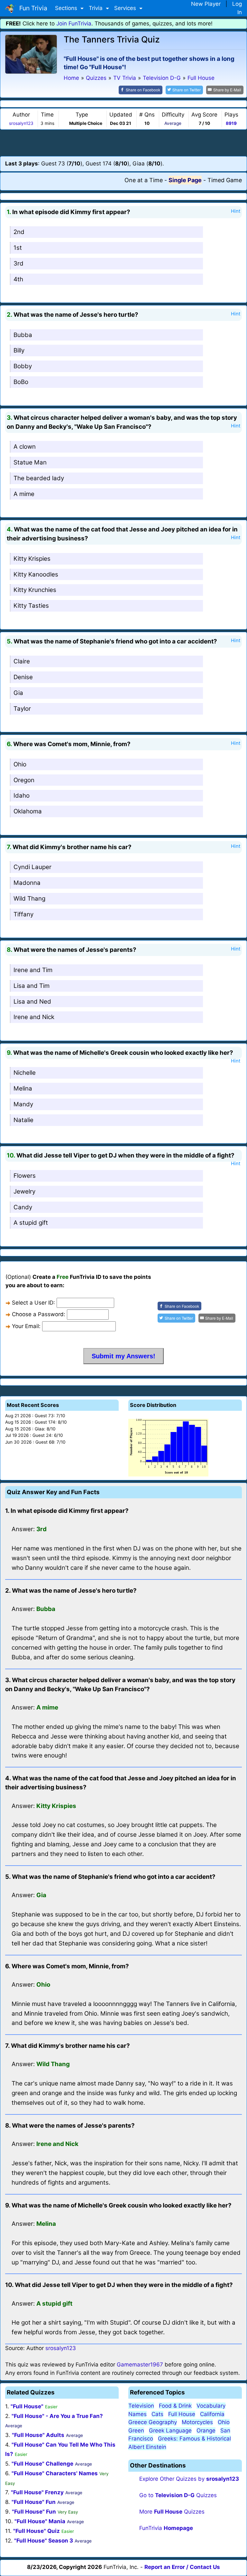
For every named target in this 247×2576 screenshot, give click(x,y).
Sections (67, 8)
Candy (23, 1207)
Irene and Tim (33, 970)
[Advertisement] (123, 142)
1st (18, 247)
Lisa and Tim (32, 985)
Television (141, 2406)
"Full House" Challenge (42, 2463)
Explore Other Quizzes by (189, 2479)
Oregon (24, 780)
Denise (23, 677)
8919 (231, 123)
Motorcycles (197, 2422)
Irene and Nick (34, 1017)
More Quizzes (172, 2511)
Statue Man (30, 462)
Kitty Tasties (31, 605)
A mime (24, 494)
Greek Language (170, 2430)
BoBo (21, 382)
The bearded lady (39, 478)
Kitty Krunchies (35, 590)
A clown (25, 446)
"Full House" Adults (38, 2435)
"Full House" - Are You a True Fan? (57, 2416)
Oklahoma (28, 811)
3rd (18, 263)
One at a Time (143, 180)
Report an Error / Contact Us (182, 2567)
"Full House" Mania (39, 2521)
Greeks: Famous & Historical (194, 2438)
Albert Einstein (147, 2447)
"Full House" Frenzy (37, 2492)
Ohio (20, 764)
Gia (18, 693)
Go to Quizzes (178, 2495)
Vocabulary (211, 2406)
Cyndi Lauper (32, 867)
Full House (181, 2414)
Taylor (22, 708)
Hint (235, 211)
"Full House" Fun (34, 2502)
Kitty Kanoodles (36, 574)
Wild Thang (29, 898)
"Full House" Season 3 (43, 2540)
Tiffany (23, 914)
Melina (23, 1088)
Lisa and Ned (32, 1001)
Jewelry (24, 1191)
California (212, 2414)
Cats (157, 2414)
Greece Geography (152, 2422)
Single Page (185, 180)
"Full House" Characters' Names (55, 2473)
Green (136, 2430)
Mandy (23, 1104)
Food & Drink (175, 2406)
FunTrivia (166, 2528)
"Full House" (27, 2406)
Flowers (25, 1175)
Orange (206, 2430)
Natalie (23, 1120)
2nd (19, 232)
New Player (206, 4)
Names (137, 2414)
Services (126, 8)
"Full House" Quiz (36, 2531)
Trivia (96, 8)
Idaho (22, 795)
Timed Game (224, 180)
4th (18, 279)
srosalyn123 (21, 123)
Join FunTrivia (73, 23)
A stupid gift (31, 1222)
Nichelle (25, 1072)
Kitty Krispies (32, 558)
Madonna (27, 882)
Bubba (23, 335)
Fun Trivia (31, 8)
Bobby (23, 366)
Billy (19, 350)
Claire (22, 661)
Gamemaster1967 (140, 2364)
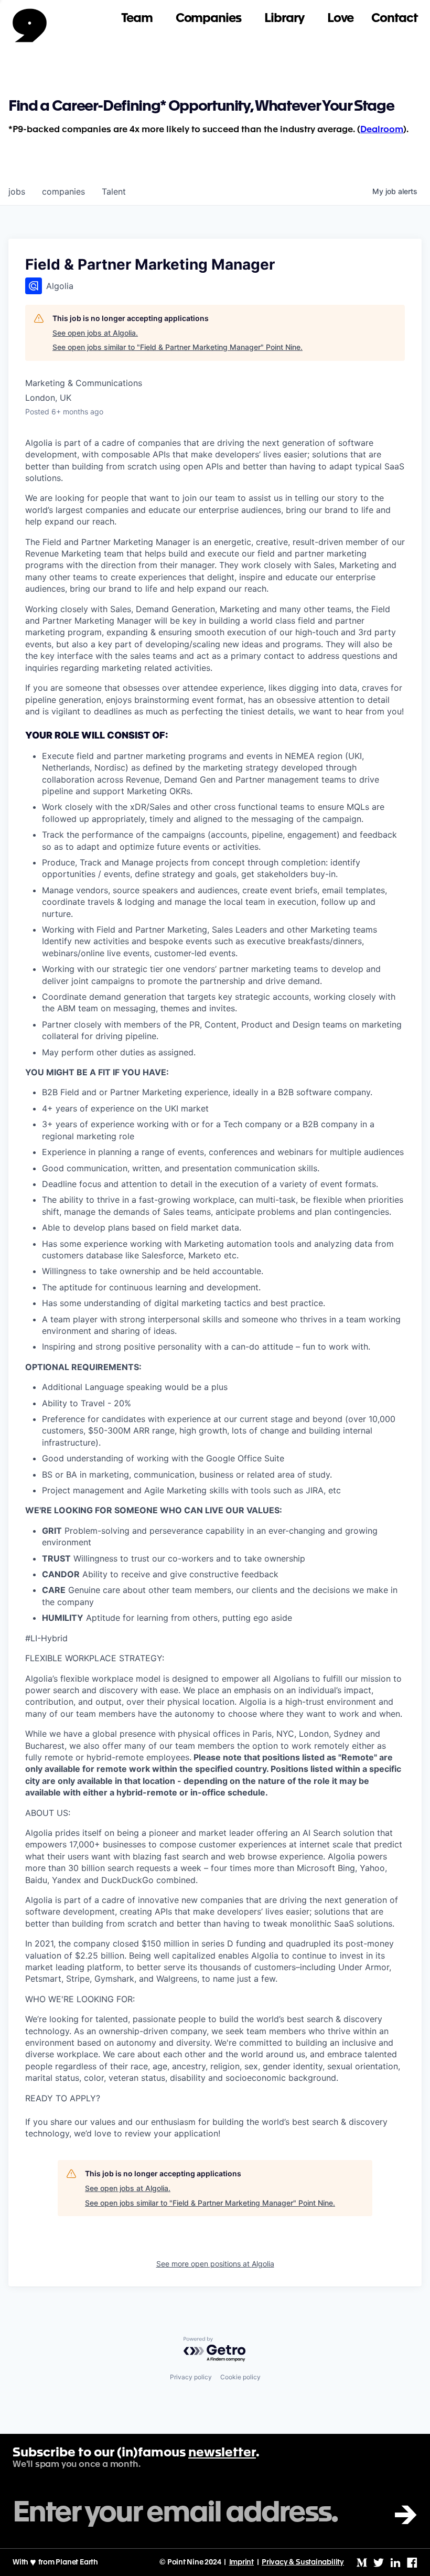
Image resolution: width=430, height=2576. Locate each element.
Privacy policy (191, 2377)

________________

Exercise instructions: Matching lines for the string "Kitty": work out how many the records contain and write only the number.

Solution to this problem: 4